[Records from a dataset]
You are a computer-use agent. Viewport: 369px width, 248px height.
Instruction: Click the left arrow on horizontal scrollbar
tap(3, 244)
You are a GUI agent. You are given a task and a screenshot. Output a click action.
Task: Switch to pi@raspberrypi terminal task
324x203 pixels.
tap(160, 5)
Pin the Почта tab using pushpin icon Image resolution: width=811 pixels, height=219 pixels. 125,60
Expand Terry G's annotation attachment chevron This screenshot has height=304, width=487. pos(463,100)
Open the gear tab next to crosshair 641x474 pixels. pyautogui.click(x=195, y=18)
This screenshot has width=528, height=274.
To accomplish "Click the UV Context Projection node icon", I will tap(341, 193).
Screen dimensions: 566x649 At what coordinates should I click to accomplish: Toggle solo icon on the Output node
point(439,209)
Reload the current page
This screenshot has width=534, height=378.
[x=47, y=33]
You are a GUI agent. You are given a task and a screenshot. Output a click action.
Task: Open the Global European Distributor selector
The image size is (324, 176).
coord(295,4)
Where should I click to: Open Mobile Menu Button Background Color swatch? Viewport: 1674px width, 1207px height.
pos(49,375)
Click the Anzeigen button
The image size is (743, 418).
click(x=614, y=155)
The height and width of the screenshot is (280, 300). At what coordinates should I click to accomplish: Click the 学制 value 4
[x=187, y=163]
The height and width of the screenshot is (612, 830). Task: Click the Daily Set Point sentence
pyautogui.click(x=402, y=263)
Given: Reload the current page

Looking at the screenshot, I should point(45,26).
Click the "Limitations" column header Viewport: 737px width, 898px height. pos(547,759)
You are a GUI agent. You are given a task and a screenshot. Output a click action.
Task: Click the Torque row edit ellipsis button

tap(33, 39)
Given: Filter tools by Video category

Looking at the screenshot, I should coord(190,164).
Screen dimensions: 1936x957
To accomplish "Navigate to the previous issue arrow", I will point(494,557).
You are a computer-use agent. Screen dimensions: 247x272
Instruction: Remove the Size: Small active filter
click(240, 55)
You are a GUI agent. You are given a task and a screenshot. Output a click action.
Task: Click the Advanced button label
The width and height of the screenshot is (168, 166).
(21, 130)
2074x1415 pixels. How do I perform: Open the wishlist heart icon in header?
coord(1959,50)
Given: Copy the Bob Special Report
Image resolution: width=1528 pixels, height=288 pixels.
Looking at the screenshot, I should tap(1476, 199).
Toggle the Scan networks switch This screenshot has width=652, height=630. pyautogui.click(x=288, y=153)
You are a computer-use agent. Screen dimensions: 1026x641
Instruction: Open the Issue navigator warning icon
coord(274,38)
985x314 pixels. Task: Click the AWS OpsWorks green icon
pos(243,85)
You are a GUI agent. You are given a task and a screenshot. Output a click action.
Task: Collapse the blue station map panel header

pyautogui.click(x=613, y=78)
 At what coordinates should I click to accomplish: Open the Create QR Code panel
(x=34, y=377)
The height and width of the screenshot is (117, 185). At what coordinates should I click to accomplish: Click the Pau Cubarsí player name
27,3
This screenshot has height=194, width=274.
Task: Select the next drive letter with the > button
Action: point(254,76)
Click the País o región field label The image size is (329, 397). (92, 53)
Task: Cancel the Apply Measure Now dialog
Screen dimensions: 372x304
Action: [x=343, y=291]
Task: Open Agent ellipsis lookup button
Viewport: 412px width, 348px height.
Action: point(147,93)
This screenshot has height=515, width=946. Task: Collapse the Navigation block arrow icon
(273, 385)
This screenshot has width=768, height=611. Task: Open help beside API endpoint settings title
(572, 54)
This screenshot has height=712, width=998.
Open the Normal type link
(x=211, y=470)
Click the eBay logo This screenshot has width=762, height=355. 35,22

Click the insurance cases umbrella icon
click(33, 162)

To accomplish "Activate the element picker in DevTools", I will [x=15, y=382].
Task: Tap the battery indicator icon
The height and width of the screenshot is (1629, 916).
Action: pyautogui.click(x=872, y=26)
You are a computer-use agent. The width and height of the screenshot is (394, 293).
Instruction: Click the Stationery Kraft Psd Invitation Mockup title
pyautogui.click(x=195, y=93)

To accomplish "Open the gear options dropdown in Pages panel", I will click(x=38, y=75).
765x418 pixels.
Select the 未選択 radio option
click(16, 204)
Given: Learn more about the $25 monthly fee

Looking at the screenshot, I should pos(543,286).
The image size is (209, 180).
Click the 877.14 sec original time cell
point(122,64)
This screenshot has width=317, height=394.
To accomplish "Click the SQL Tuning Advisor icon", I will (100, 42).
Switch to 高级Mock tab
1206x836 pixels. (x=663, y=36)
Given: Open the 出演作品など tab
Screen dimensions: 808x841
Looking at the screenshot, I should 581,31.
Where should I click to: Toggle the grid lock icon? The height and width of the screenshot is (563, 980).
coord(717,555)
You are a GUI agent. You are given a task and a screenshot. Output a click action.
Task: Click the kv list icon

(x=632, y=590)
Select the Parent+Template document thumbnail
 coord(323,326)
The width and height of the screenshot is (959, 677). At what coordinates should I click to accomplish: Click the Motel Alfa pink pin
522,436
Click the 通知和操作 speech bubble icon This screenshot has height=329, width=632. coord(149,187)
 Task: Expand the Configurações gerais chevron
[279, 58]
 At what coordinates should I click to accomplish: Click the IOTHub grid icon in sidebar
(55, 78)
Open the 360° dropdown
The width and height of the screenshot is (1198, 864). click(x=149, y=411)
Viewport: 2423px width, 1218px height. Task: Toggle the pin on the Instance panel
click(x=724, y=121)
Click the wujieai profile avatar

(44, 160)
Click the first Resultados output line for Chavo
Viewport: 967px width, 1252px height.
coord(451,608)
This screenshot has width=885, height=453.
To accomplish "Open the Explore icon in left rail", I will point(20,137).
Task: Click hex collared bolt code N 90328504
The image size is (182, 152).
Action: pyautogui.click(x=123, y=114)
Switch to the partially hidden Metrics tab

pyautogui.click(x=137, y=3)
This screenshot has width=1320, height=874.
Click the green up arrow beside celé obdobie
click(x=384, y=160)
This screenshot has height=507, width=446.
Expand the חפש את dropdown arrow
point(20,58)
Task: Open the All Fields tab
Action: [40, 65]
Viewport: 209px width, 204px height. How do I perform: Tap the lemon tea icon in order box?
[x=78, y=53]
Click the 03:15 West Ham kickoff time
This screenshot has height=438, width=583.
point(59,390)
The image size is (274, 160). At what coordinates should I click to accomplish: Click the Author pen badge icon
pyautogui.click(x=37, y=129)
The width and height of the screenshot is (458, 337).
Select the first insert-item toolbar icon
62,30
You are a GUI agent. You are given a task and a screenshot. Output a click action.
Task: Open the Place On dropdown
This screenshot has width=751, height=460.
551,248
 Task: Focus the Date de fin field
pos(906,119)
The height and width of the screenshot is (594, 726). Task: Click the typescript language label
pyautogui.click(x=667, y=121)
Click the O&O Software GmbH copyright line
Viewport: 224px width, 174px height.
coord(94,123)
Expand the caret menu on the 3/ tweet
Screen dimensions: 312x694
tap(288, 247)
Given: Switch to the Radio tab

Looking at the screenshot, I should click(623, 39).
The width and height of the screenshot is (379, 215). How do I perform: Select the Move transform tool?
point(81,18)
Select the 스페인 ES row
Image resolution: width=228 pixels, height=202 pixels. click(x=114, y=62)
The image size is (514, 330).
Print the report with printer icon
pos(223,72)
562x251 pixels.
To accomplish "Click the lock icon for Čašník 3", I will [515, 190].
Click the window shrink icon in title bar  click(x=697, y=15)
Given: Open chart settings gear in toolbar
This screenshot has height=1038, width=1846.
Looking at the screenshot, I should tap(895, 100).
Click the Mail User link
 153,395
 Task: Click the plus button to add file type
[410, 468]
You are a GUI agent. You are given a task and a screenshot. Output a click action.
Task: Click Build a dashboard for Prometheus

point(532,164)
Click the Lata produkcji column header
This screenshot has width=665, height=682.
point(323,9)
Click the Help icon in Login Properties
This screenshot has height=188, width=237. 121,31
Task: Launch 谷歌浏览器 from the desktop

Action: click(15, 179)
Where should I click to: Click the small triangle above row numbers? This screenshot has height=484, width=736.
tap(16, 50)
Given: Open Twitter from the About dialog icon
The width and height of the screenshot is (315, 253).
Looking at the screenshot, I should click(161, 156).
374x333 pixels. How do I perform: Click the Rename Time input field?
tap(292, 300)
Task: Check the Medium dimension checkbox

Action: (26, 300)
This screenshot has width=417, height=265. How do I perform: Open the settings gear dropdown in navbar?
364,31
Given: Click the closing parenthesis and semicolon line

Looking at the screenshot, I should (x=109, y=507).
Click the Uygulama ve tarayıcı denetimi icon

Directions: Write out the items from the line containing "Viewport: 2423px width, 1218px" through the line containing "coord(451,608)", inclusive, swapping "Instance panel" for "Outliner panel" and leaving everything else unchanged.

Task answer:
Viewport: 2423px width, 1218px height. Task: Toggle the pin on the Outliner panel
click(x=724, y=121)
Click the wujieai profile avatar

(44, 160)
Click the first Resultados output line for Chavo
Viewport: 967px width, 1252px height.
coord(451,608)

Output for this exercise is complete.